Philippe LeBlanc certainly found that out last Thursday when the U.S. reality show America’s Next Top Model featured his company Flixel, which has developed an app for cinemagraphs — that is, digital photographs that highlight one thing by having it move. The show’s producer, former supermodel Tyra Banks, sought out Flixel last September and was so impressed that she became an investor.
Flixel, which works on Apple products and will soon be released on other platforms, is an especially powerful medium for the fashion industry, as a blowing gown in a cinemagraph can highlight the wardrobe. The product is now a fixture on America’s Next Top Model, which is broadcast in more than 180 countries, and LeBlanc said the producers have done about 100 model shoots using its technology. These will be featured in the show as it continues to air.
“I can’t think of another television show that has integrated an application in such a way,” said LeBlanc in a phone interview this week. “If this were to become successful, it could be a model for apps.”
LeBlanc founded Flixel in Moncton less than two years ago, and like most startups, found the first year a tortuous grind.
It secured two rounds of investment from Atlantic Canadian angels totalling $750,000, and a $250,000 seed investment from the New Brunswick Innovation Foundation, BDC Venture Capital and Mantella Venture Partners. But it could not find enough iOS developers (developers working on the Apple platform) in Atlantic Canada, so LeBlanc had to move to Toronto.
His development problem solved, it was difficult to find the best path to market. He had originally hoped for a social media product that would allow people to post their own cinemagraphs, but it was difficult to monetize such a plan. So the team had to move upmarket, and the fashion industry seemed a natural fit. But it is not an easy market to enter.
“It hasn’t all been glitz and glamour,” said LeBlanc. “We faced the end many times and we were always able to figure out a way to keep surviving and looking around the corner and find something promising.
“When Tyra called, everything was stretched.”
LeBlanc is barred from disclosing how much Banks’s investment company, Fierce Capital, LLC, has put into the company but said Flixel has raised more than $2 million in total.
With 11 employees, Flixel is now headquartered in Toronto, where its development team is based, and its service business has an office in Los Angeles. Both the app (which is available on Apple’s AppStore) and the service business (which caters to professional photographers and the fashion industry) are generating revenue, and LeBlanc hopes the business will be self-sustaining by the end of the year.

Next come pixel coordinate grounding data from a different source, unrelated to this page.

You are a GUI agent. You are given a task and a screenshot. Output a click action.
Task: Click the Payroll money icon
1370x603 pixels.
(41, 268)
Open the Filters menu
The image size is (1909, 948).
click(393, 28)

As well as the work with Tyra Banks, the service business is gaining traction in the fashion world. The U.S. department store chain Macy’s, for example, is using Flixel to promote its new Marilyn Monroe collection.
“We’re viewing it like Instagram,” said Calvin Milbury, CEO of the New Brunswick Innovation Foundation, referring to the photo-based social media company that Facebook bought for $1 billion. “If we can get the user adoption, we believe there’s a great potential to sell the company.”
LeBlanc won’t rule out some day having an office and team back in Atlantic Canada. “I still feel that this is an Atlantic Canadian success story since we started there and we received a big chunk of our funding from the region.”